This is a big question. The first thing I think about is to make sure you fund more PIs or scientists who are minorities, and you need special programs for minorities to apply for and get funding. Also, make sure research teams have people from different backgrounds. When I was a student in Cincinnati, there was a program from the National Science Foundation (NSF) where you went to schools and got minority students and immigrant students, to bring them into the lab at the university to try to get them interested in engineering. Reaching out to the community and involving them more in the research, because it’s not enough to have a few researchers involved— it would be better to have the whole community involved.
I think that’s a good point. If NSF is having these programs to fund these people and they can’t find them because they don’t exist, then that’s part of the problem.

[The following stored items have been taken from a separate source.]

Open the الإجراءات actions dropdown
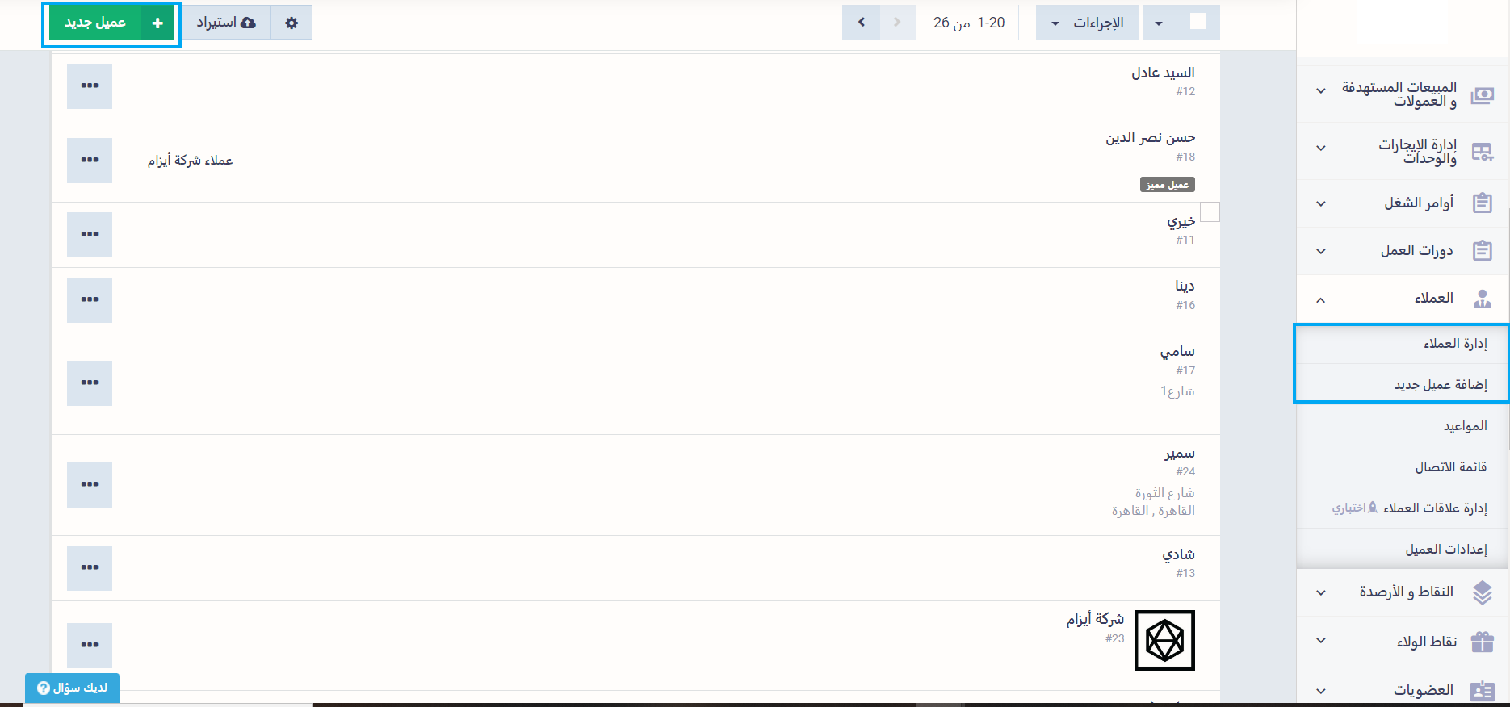Viewport: 1510px width, 707px height. [x=1088, y=23]
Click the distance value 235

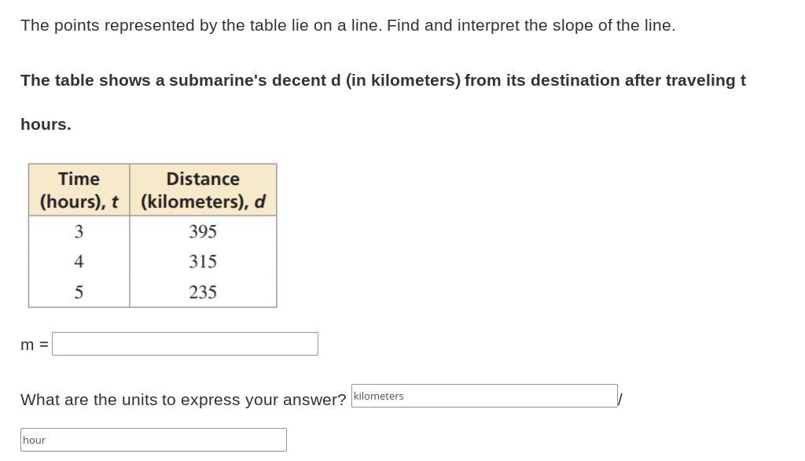point(203,292)
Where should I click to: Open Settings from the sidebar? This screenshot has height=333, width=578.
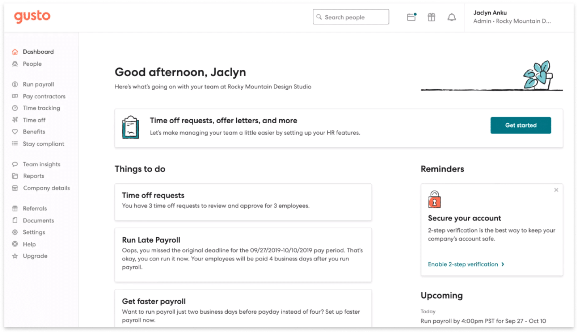tap(33, 232)
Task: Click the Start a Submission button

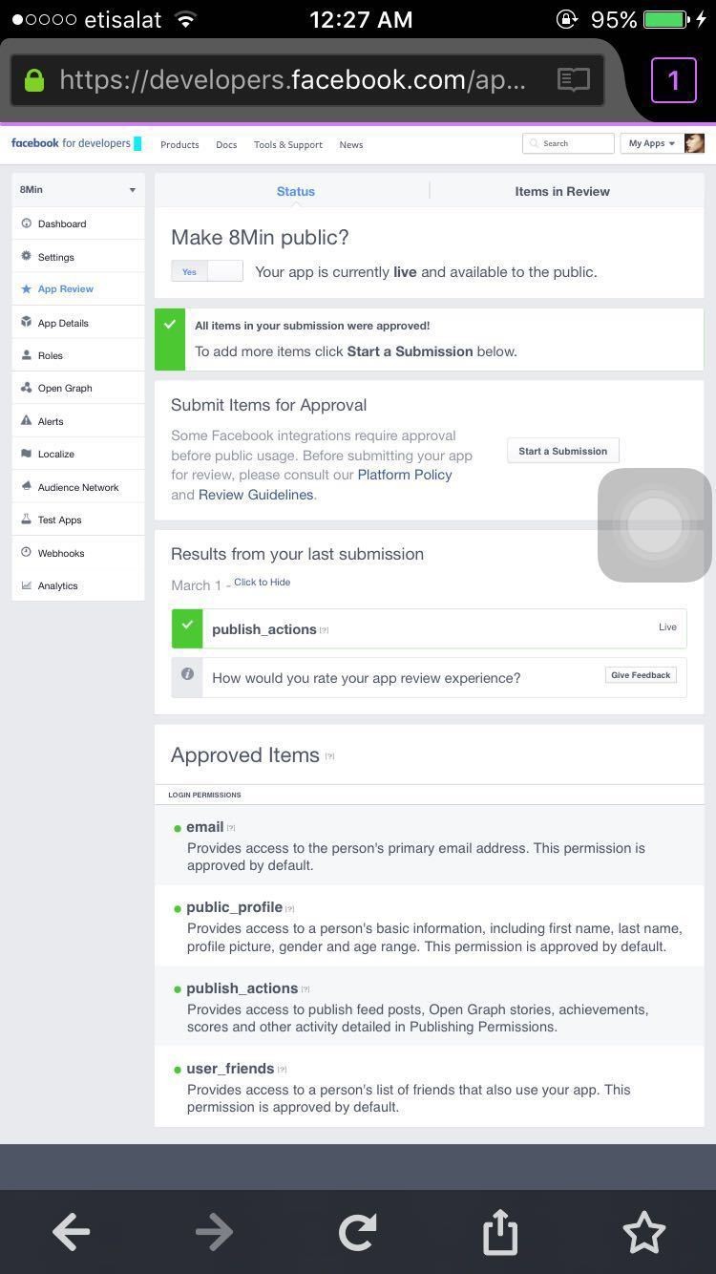Action: pos(562,451)
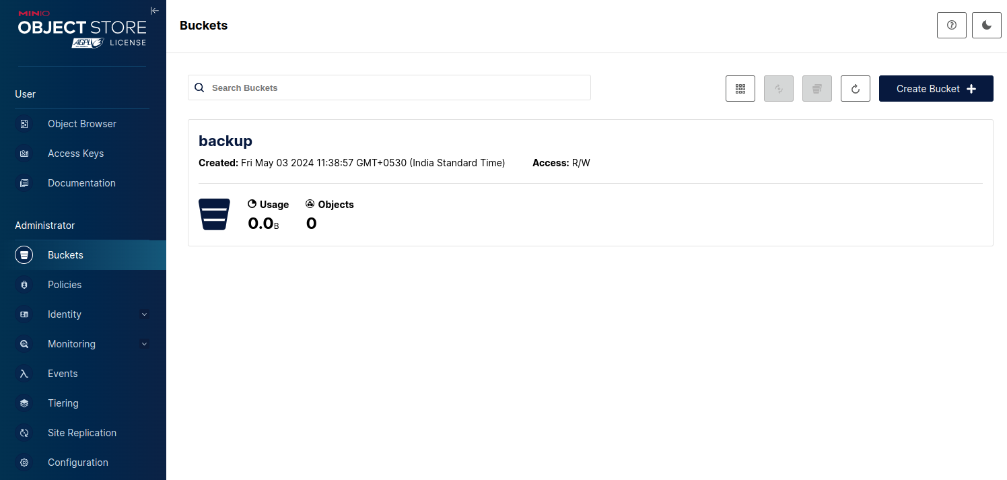Viewport: 1007px width, 480px height.
Task: Click the select multiple buckets grid icon
Action: pos(740,89)
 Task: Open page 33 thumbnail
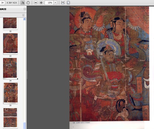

When I was working for Cincinnati Children’s Hospital, there was a research study about lead poisoning in infants, and it was difficult to recruit moms from underrepresented communities to participate in the study, so what can you do? Immigrant families, for example, have lots of problems settling. Sometimes, even if they commit and say they will do it, you come back in one year and they might not have time for you, or they have moved. It’s very easy to lose them quickly.

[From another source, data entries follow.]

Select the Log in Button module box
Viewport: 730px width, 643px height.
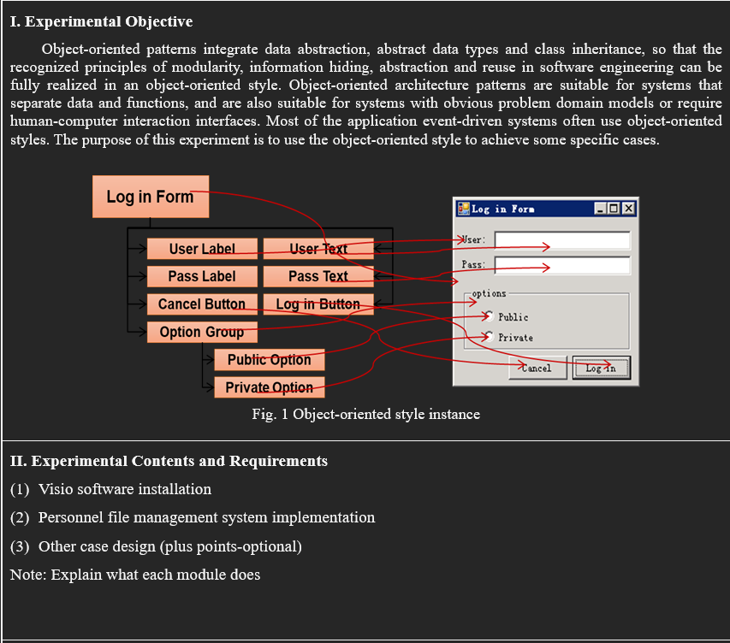[x=318, y=304]
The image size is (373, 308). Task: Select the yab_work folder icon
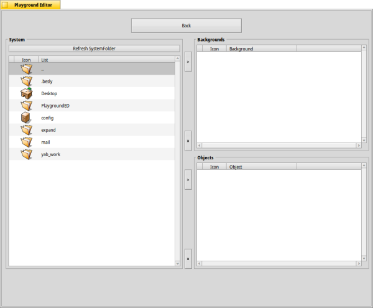[x=26, y=154]
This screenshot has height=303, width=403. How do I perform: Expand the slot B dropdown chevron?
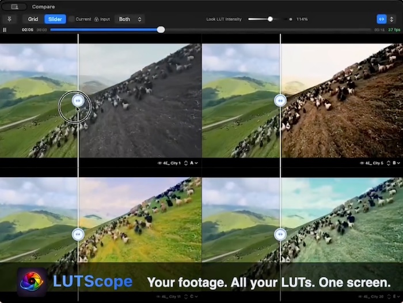[x=398, y=163]
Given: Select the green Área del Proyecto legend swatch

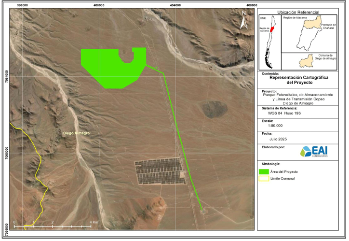Looking at the screenshot, I should [265, 171].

There’s a lot of distrust among communities in the U.S. for studies like that because they’ve heard about bad things happening.
Big distrust also between smaller communities and the global system, and if you look at it sometimes it’s justified. It’s a big problem. The good thing though, is that in the latest DOE call for proposals, they asked everyone in their proposal to write a few pages about diversity, equity, and inclusion. They force them to come up with a plan. How you are going to get minority people in your team, reach out to disadvantaged communities, so it seems like they are moving in the right direction. There is also a great focus on the community benefit aspect of carbon capture projects.
That’s good because there’s a good chance that climate change will have a disproportionately negative effect on minority communities.
I found out that historically these big plants that cause a lot of pollution are all in minority communities, so now you are telling them I’m going to put a CO2 capture system here, and they think it’s bad.